Creating Mixed-Diet Family Meals with a Meal Plan Template

Preparing family dinners when everyone at the table has different dietary preferences can feel like solving a complex puzzle each evening. For parents navigating this maze, the challenge isn’t just about whipping up meals—it’s about ensuring each dish brings joy, nourishment, and a sense of togetherness. Whether you’re fully plant-based or simply incorporating more veg-friendly meals into your family’s diet, the goal is clear: food should unite, not divide.

My solution to this daily dilemma? Ta da: the meal plan template. This simple yet powerful tool is designed to help you map out a week of dinners that everyone will look forward to—without the stress. It has become my favorite dinner planning tool and is a resource I recommend that everyone use for their weekly planning (mixed dietary preferences in your household or not). Simply plug recipes into your weekly template for a dinner plan that eliminates the need to ask the question, “What’s for dinner?”

Join me as I guide you through the process of using this meal plan template to craft a week of delicious, inclusive meals. Whether you’re juggling the tastes of vegans, vegetarians, and meat-eaters alike, I’ll show you how to plan efficiently and effectively. 

A Word About Mixed-Dietary Preferences

Navigating a family’s dietary landscape requires more than just an understanding of nutritional basics; it demands sensitivity, respect, and a commitment to inclusivity. Each person’s dietary choice—whether due to ethical beliefs, health reasons, or personal preference—is deeply personal and deserves equal consideration at the dinner table.

Open Communication is Key

Start with open, non-judgmental conversations about food preferences and dietary restrictions with every family member. These discussions can help clarify what everyone enjoys and can tolerate, making it easier to find common ground. A shared understanding will not only prevent potential conflicts but also ensure that everyone feels heard and valued.

Respecting Choices

It’s important to respect and honor these choices without imposing one’s dietary preferences on others. This respect fosters a supportive environment at home, where food becomes a means of connection, rather than a point of contention.

Building a Flexible Menu

With a clear picture of each family member’s needs and preferences, you can begin to craft meals that are as inclusive as they are delicious. This approach not only accommodates all dietary preferences but also introduces an element of variety and excitement to your family meals, ensuring that everyone looks forward to time spent together around the dinner table.

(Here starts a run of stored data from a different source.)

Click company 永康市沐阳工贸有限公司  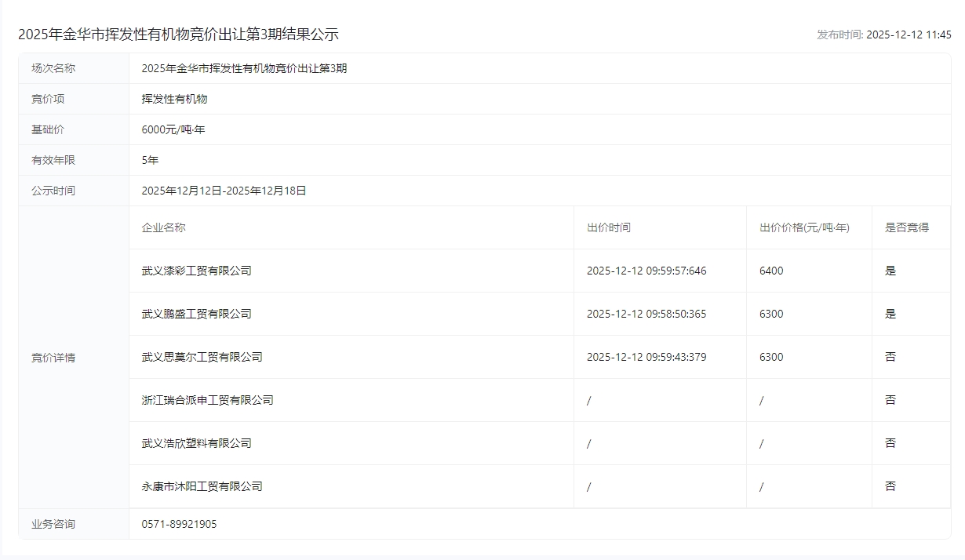coord(202,486)
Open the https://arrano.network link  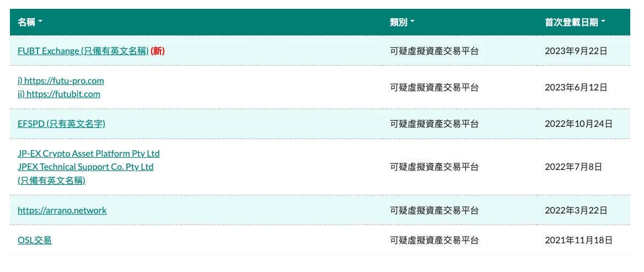pyautogui.click(x=62, y=210)
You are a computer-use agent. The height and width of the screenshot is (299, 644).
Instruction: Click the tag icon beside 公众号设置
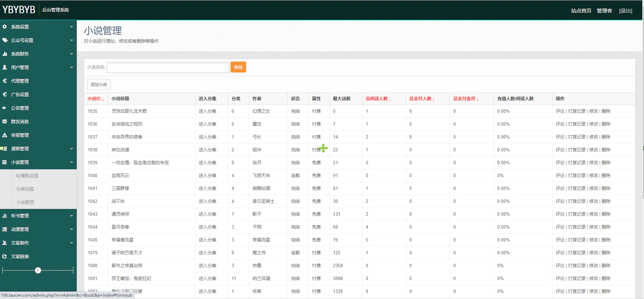click(5, 40)
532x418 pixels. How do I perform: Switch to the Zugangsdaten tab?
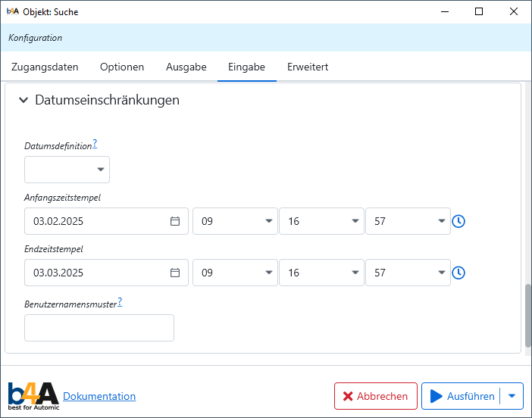click(45, 67)
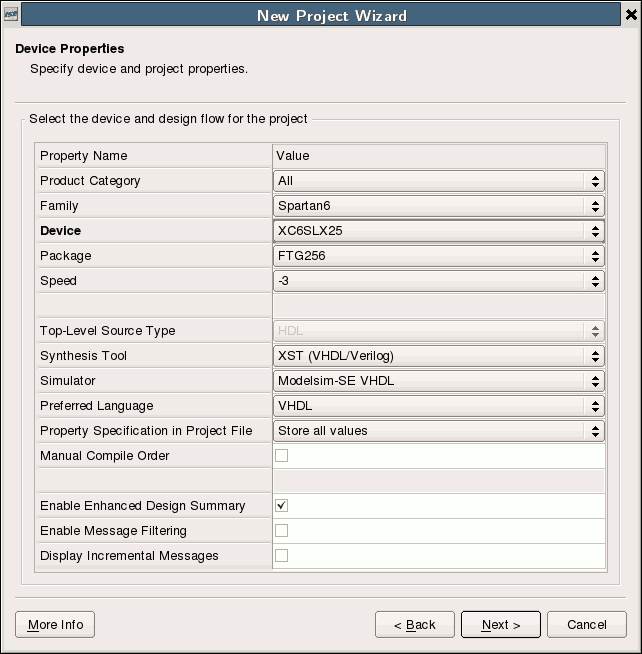This screenshot has width=642, height=654.
Task: Enable Message Filtering checkbox
Action: (x=282, y=531)
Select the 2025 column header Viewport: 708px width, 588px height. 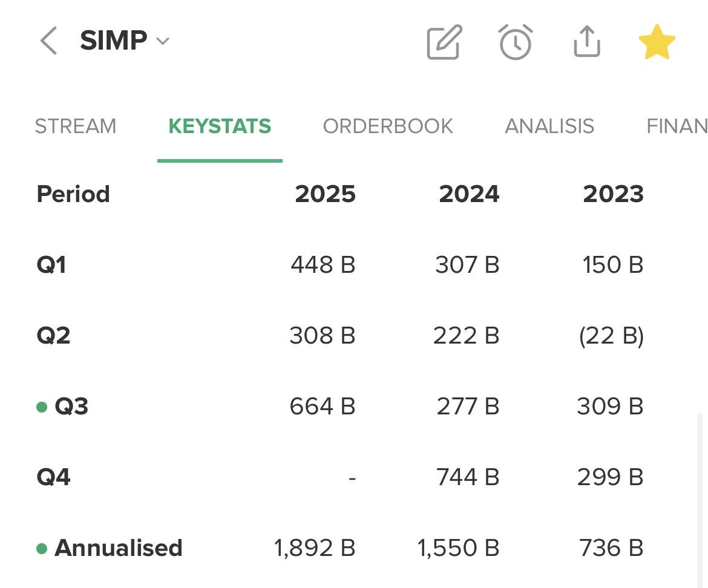click(325, 194)
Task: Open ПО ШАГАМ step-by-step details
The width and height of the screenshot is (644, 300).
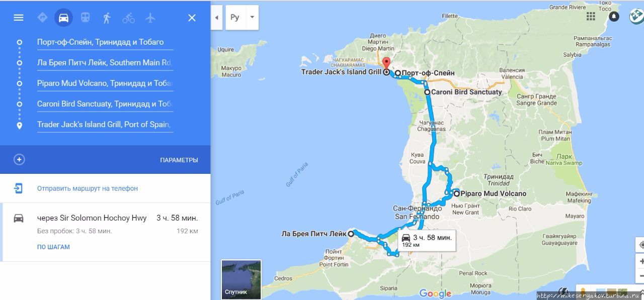Action: (53, 247)
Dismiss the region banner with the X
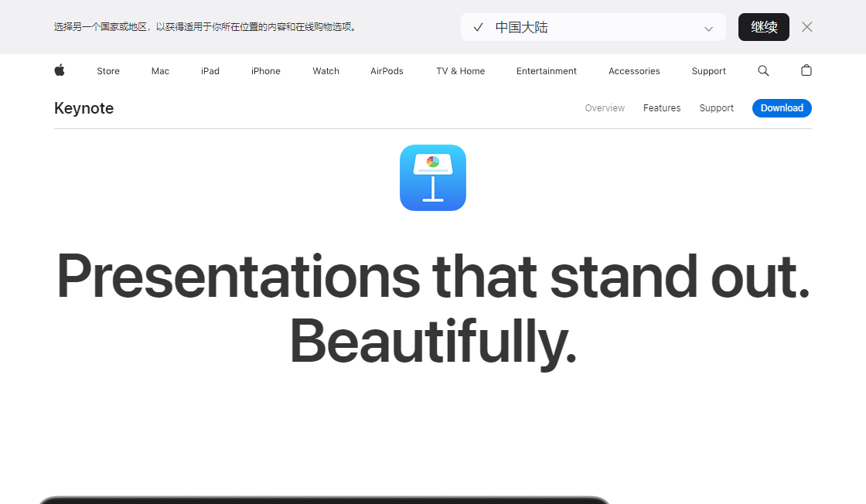 click(806, 26)
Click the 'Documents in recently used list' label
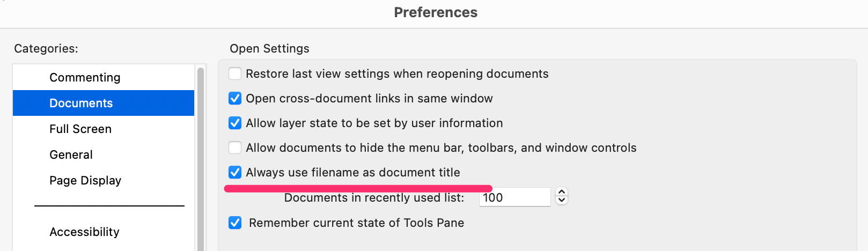 coord(374,197)
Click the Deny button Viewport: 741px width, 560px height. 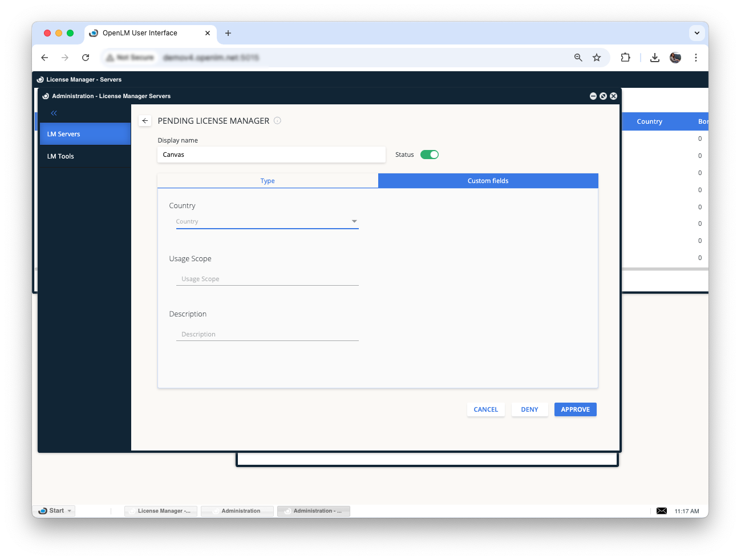coord(529,409)

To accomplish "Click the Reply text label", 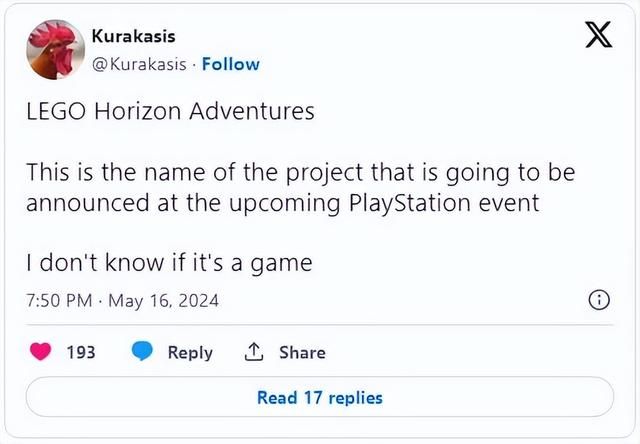I will click(x=190, y=352).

cutting with vegetables on it next to a wood salad bowl with salad tongs inside next to a knife

Take the Thinking Out of What to Cook

Meal planning can often feel overwhelming, especially when you’re trying to accommodate various dietary needs. I struggled with this for years until I discovered specific meal ideas that I could adapt to serve everyone with the same meal. This is where a meal plan template becomes invaluable. It not only simplifies the planning process but ensures that every meal is a winner because it includes dinners you know your family loves and caters to everyone’s needs. These are just a few of my favorite things when it comes to integrating a meal plan template into my weekly dinner routine:

Streamlined Decision Making

One of the biggest advantages of using a meal plan template is the reduction in dinner decision fatigue. By dedicating time to plan your meals once a week, you eliminate the daily stress of deciding what to cook. Before using a template, I would cringe every time one of my kids asked, “Mom, what’s for dinner?” Now, I just refer them to the template where the whole week is mapped out for the whole family to see. Another plus is being able to organize your grocery shopping more efficiently and ensure that you have all the necessary ingredients when you need them. (No more last minute — or daily runs —- to the grocery store!)

Variety and Balance

A meal plan template helps in maintaining nutritional and culinary balance throughout the week. I like variety in what I cook and eat so being able to see all of my dinners at a glance guarantees that I’m not loading up on too many Asian nights in a week (one of my family’s favorite meal ideas), while also making sure I leave room for leftovers or an easy pizza night. 

This balanced approach is especially helpful when nurturing a family that includes both vegans and non-vegans. Each meal can be planned to offer something for everyone, keeping the core principles of plant-based nutrition in play while also including optional animal-based proteins.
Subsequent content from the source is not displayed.